O painel, de um total de vinte, foi o que mais chamou a atenção na Fliporto. Até os apupos cumpriram ofício militante: o loiro Narloch viu-se objeto de uma sonora vaia ao repetir a frase de Nelson Rodrigues: “Quem não é socialista aos vinte anos, não tem coração; quem continua socialista depois dos quarenta, não tem cérebro.” Ele questiona até a veracidade da informação que dá conta de que a CIA fomentou os recursos para a greve dos caminhoneiros no Chile, causando o desabastecimento de alimentos, abrindo caminho para o golpe de Pinochet. “Para evitar uma tragédia maior, o exército interveio”, escreve Narloch. Fernando Morais confessou-se admirado com a “sinceridade” do anticomunismo de seu interlocutor, “num país em que até o Maluf se diz de centro-esquerda.” Sugeriu que o livro de Narloch deveria ser Guia politicamente correto…, posto que segue a tendência das publicações de direita. Enquanto Narloch diz que a revista Veja faz com que muitos sintam medo, toda sexta-feira, Morais afirma que sente nojo ao ver “o esgoto jornalístico, o jornalismo de latrina. Seu livro está remando a favor.” 

Ao referir-se ao desempenho de Cuba nas competições esportivas, “atrás apenas dos Estados Unidos e da China”, acentuou os poucos recursos do país cujo PIB, brincou, “é igual ao da Daslu.” Sem argumentos para se contrapor, Narloch disse que também Hitler apoiou os esportes na Alemanha, sem atentar para a diferença entre o poderio econômico e militar dos dois países; nem para os traços conjunturais de cada período. “Esse discurso de que alguma coisa é bom para os pobres, é ruim para os pobres”, apóia-se.
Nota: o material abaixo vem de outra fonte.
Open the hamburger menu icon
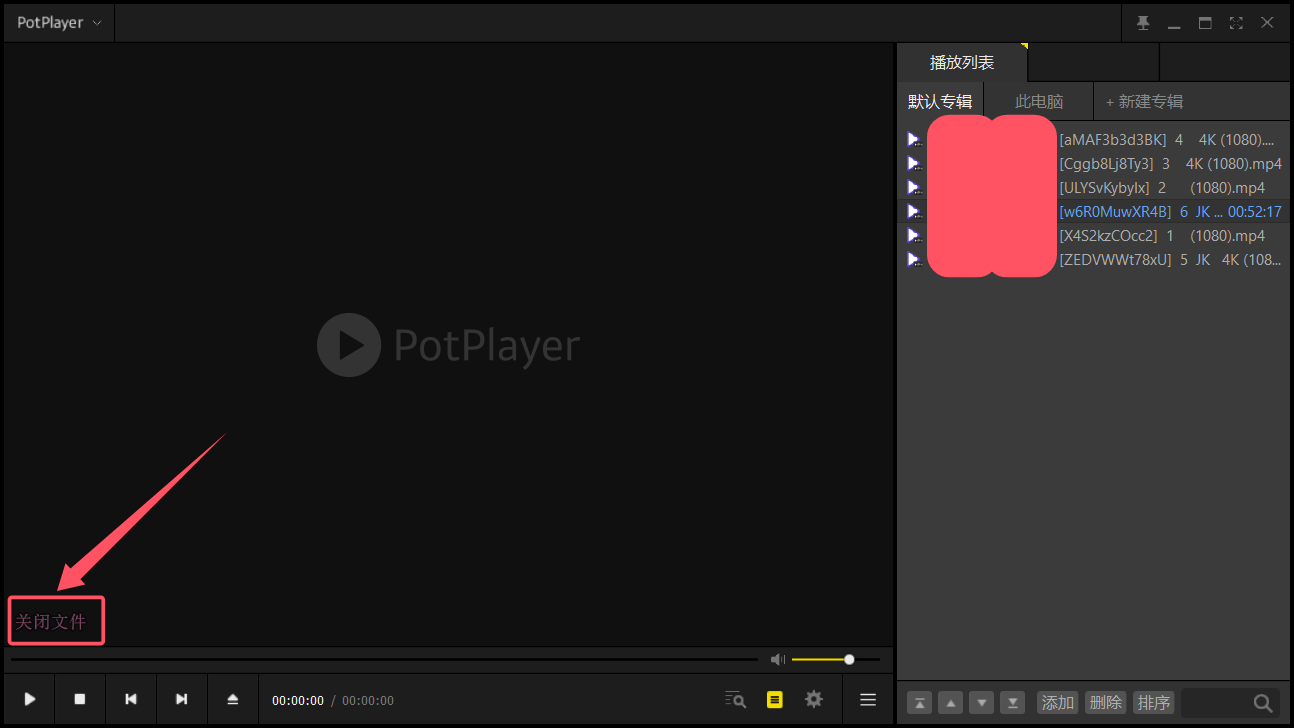1294x728 pixels. (x=868, y=699)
Sobre a liberdade, Morais adiantou que se imprensa alternativa for liberada, “não há dúvida de que a máfia de Miami vai financiar os jornais.”

Samarone Lima, mesmo apontando para a “inconsistência” do livro de Leandro Narloch, disse que a “fome em Cuba é generalizada.” Seu livro terá uma segunda edição, foi aplaudido pelo público desinformado, com reservas sobre a rotina cubana. Peca pela abordagem unilateral, sem considerar o bloqueio que há cinquenta anos inflige sacrifícios à economia local. “Me preocupa que a liberdade seja citada como algo ‘en passent’. Para mim a liberdade é a coisa mais importante na vida”, explicou. “Evidente que a liberdade é um valor universal, mas estamos falando de um país que há cinquenta anos luta contra a maior potência bélica do mundo”, lembrou Fernando Morais.

O debate foi mediado pelo jornalista Vandeck Santiago

Outro que elogiou Fidel Castro, já noutro painel – O processo da criação literária – foi Frei Betto. Contou que encontrou com o líder cubano em 81, em Manágua, nas comemorações do primeiro aniversário da Revolução Sandinista. Em companhia de Lula, questionou a ausência de laicização no Estado, no trato com a religião. “Mas nós somos ateus…”, teria dito Castro. “Escrever na Constituição que o Estado é ateu ou religioso, é uma confessionalidade!!”, replicou. Ao que Castro, conforme Betto, concordou.

O perfil do dominicano não é nada clerical, a não ser quando informa que escreve 120 dias em cada ano. Frei Betto, que tem Christo no nome, é um autor profícuo – tem 53 livros. A disciplina monástica o ajuda.